[Exercise] Every line from the one with "Given: Click the" through the end of the entries below must be retyped exactly, and only those lines. The pictures are not part of the copy.

Collected data entries

#####

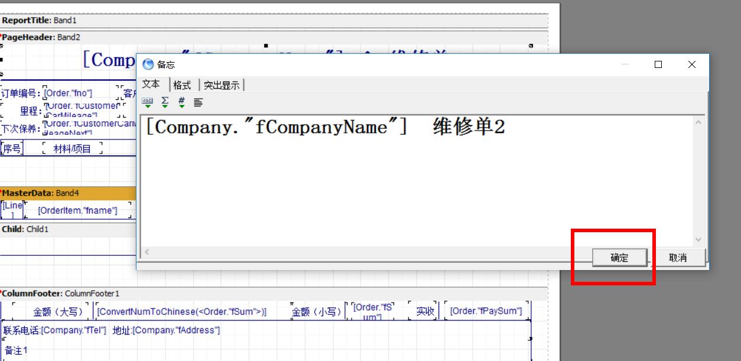Select the 突出显示 tab
The height and width of the screenshot is (361, 741).
[x=222, y=85]
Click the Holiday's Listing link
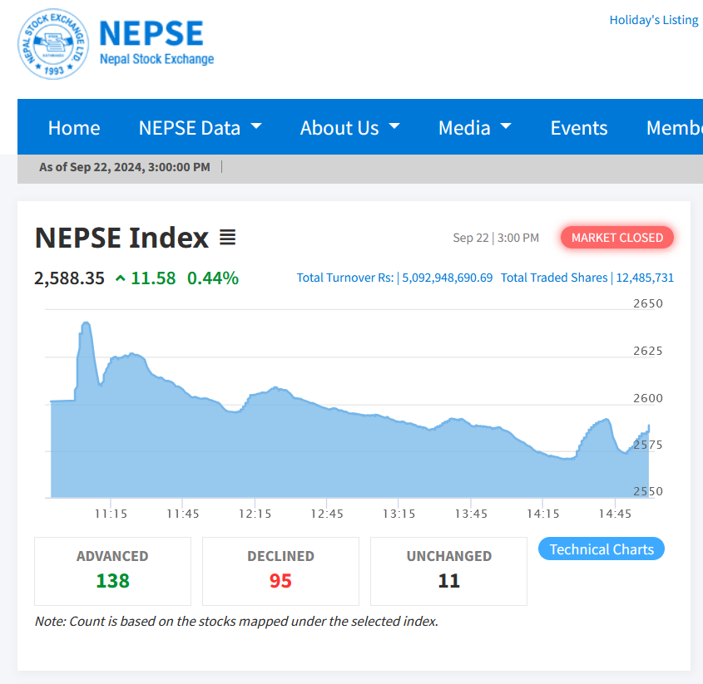This screenshot has width=703, height=684. point(653,20)
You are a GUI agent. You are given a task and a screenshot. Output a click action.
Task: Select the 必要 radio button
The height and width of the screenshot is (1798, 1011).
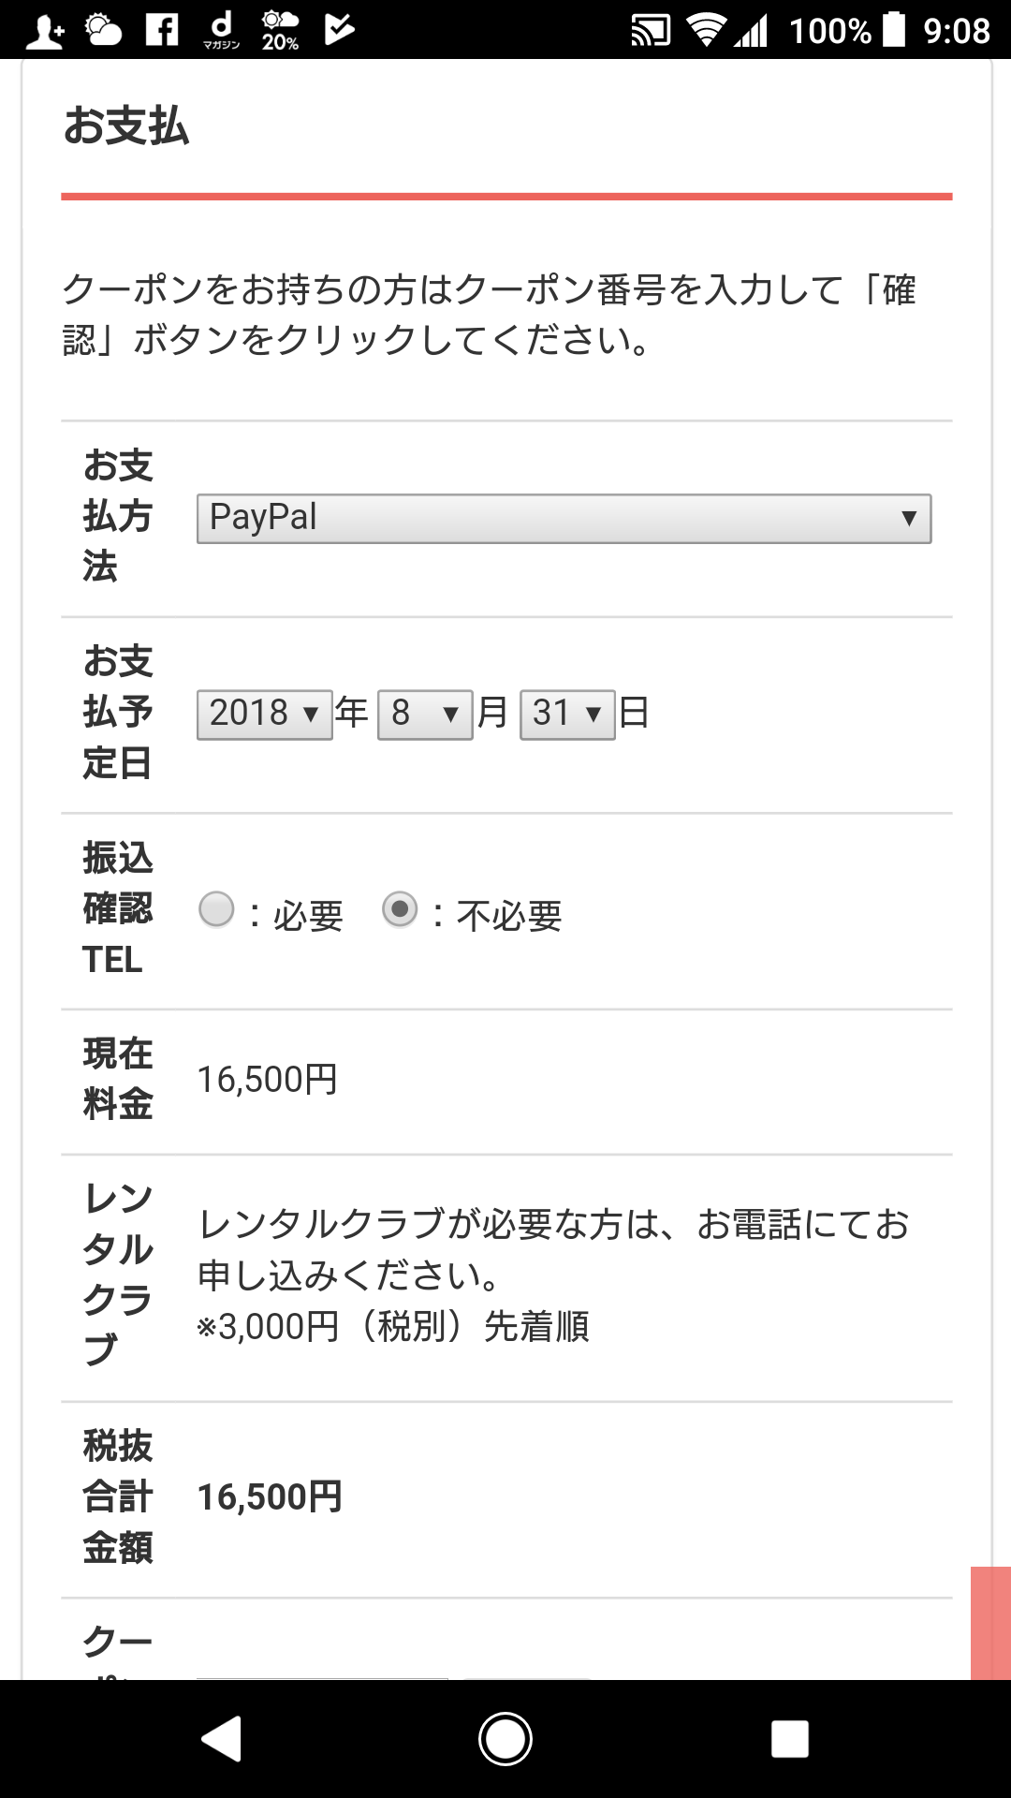[x=216, y=909]
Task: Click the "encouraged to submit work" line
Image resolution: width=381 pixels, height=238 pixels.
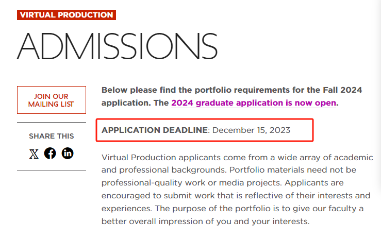Action: tap(236, 196)
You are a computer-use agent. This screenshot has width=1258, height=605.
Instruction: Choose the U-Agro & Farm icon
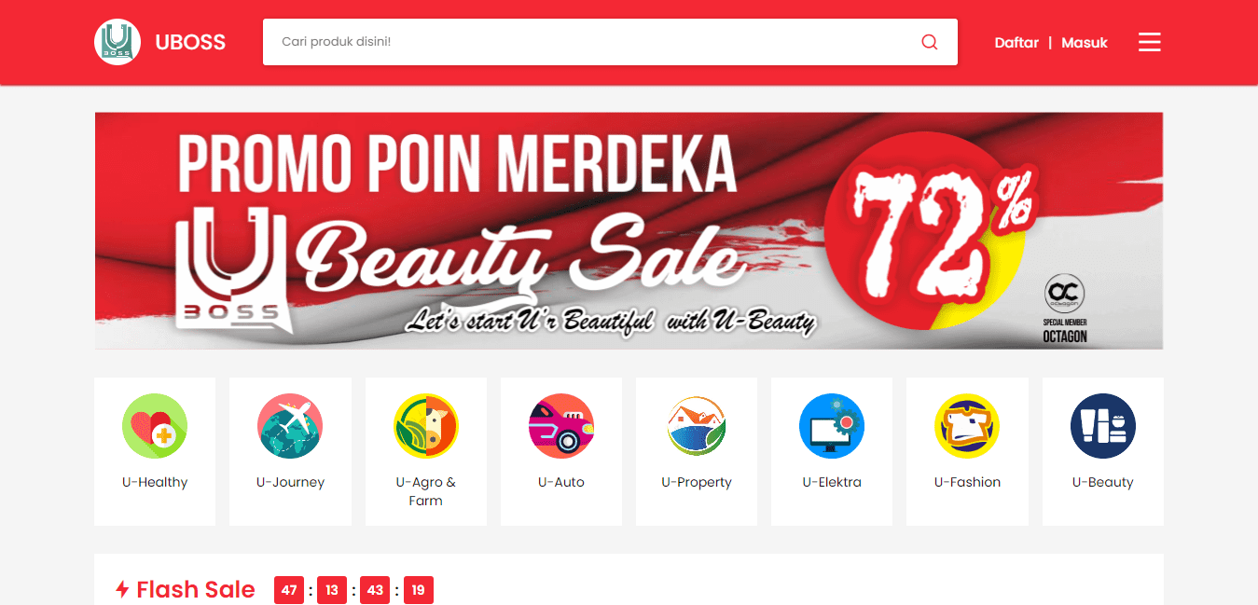pos(426,426)
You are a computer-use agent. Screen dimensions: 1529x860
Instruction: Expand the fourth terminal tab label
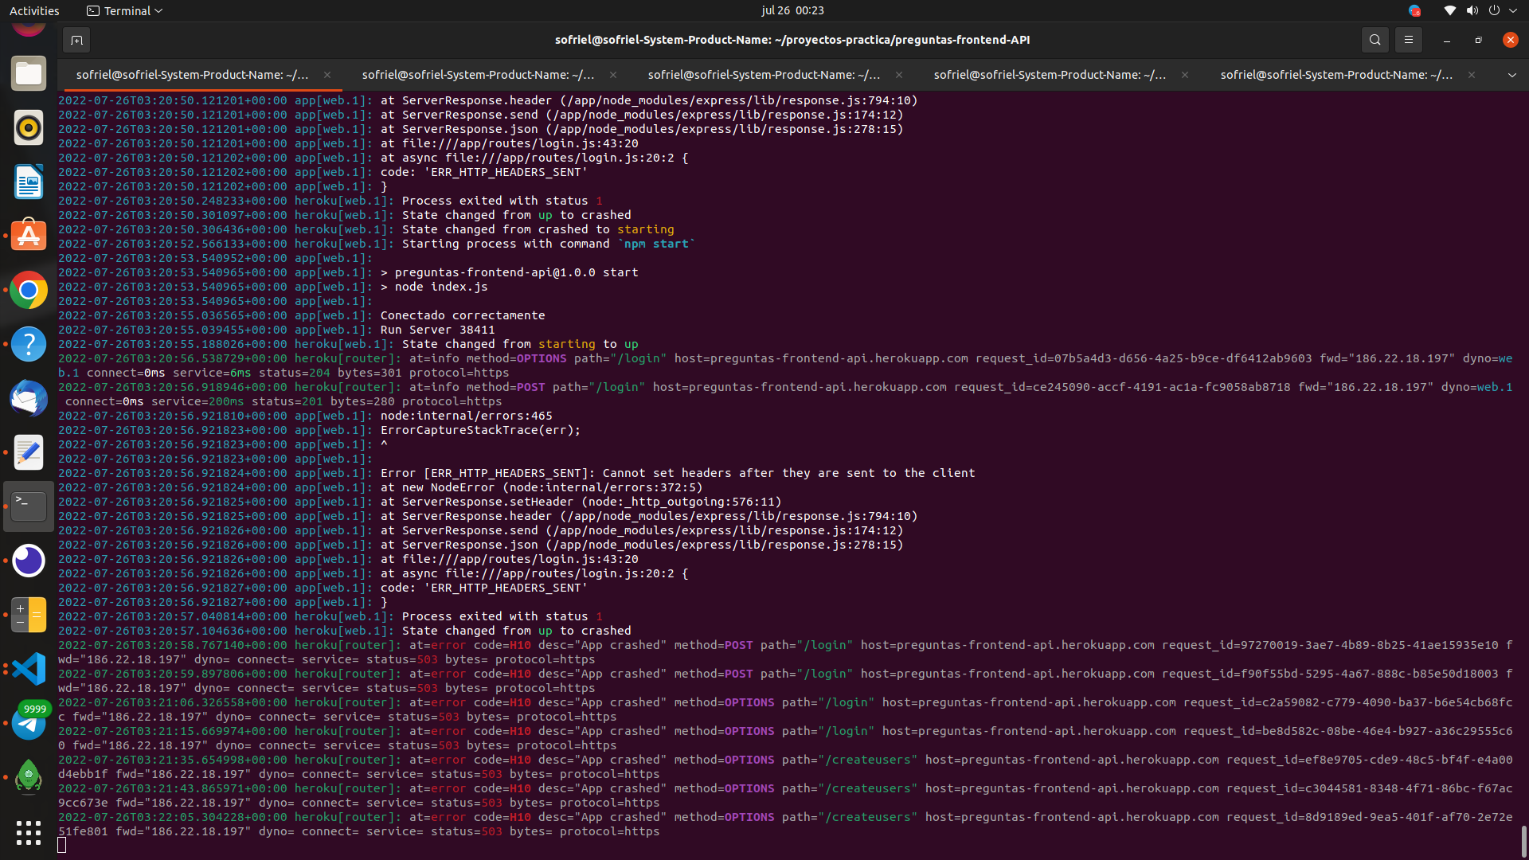pos(1050,73)
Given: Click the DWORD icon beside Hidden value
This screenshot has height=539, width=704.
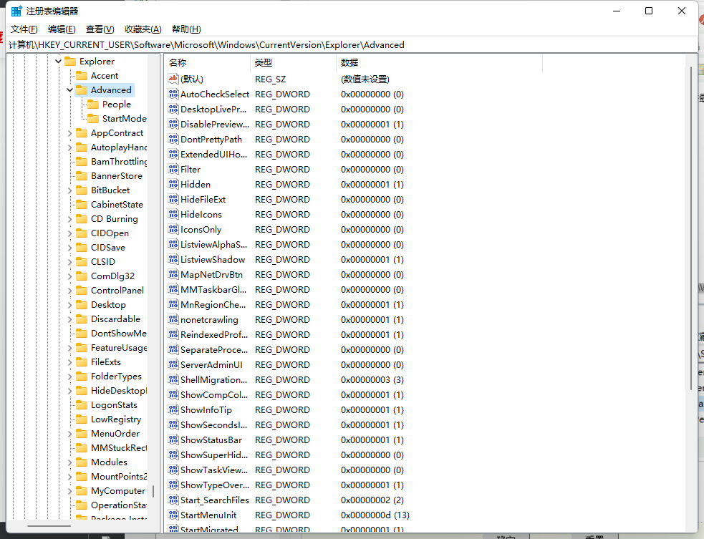Looking at the screenshot, I should [173, 184].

#####

[Exercise solution]
Given: Click the DWORD icon beside Hidden value
This screenshot has height=539, width=704.
Looking at the screenshot, I should [173, 184].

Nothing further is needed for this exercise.